BEGIN Input material

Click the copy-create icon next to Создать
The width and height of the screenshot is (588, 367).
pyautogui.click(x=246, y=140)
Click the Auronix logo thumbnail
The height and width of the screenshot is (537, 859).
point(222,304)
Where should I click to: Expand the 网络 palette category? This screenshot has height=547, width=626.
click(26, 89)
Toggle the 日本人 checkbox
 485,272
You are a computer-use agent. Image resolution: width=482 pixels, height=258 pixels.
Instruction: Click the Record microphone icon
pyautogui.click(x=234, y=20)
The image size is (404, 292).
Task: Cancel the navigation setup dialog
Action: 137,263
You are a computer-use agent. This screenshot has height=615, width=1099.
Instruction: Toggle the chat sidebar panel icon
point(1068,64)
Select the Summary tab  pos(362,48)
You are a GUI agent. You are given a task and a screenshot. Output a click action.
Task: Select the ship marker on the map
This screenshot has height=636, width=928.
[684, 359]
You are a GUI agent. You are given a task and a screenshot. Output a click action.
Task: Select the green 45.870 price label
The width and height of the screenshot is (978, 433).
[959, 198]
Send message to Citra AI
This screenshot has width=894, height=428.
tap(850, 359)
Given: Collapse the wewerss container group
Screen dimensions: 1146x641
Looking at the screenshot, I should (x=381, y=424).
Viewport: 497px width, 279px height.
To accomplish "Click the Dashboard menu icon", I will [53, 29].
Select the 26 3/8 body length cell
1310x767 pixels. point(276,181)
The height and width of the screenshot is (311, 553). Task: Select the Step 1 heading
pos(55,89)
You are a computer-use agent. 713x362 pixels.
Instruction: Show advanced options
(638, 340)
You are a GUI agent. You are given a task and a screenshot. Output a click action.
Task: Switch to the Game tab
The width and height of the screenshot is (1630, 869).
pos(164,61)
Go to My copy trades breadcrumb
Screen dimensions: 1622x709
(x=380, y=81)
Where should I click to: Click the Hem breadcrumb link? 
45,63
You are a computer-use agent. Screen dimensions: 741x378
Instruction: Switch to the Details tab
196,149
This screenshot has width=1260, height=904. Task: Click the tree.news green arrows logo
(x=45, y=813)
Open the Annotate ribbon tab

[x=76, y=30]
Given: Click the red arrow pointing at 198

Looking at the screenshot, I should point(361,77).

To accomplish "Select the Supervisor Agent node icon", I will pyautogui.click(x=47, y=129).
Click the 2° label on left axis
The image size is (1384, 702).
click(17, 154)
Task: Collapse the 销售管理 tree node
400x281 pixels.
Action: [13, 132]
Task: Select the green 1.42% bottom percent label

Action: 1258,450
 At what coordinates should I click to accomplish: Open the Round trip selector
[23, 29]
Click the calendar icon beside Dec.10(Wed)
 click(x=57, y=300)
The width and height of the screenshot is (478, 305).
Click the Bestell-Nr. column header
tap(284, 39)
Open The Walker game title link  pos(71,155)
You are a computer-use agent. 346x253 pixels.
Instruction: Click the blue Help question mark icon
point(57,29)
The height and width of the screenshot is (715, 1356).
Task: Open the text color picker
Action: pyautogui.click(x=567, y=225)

END Input material

Problem details >> In the data above, find the line with "Task: Select the green 1.42%" and the line with "The width and height of the screenshot is (478, 305).". Retype both, plus every line between them, exactly.

Solution for this problem >>
Task: Select the green 1.42% bottom percent label

Action: 1258,450
 At what coordinates should I click to accomplish: Open the Round trip selector
[23, 29]
Click the calendar icon beside Dec.10(Wed)
 click(x=57, y=300)
The width and height of the screenshot is (478, 305).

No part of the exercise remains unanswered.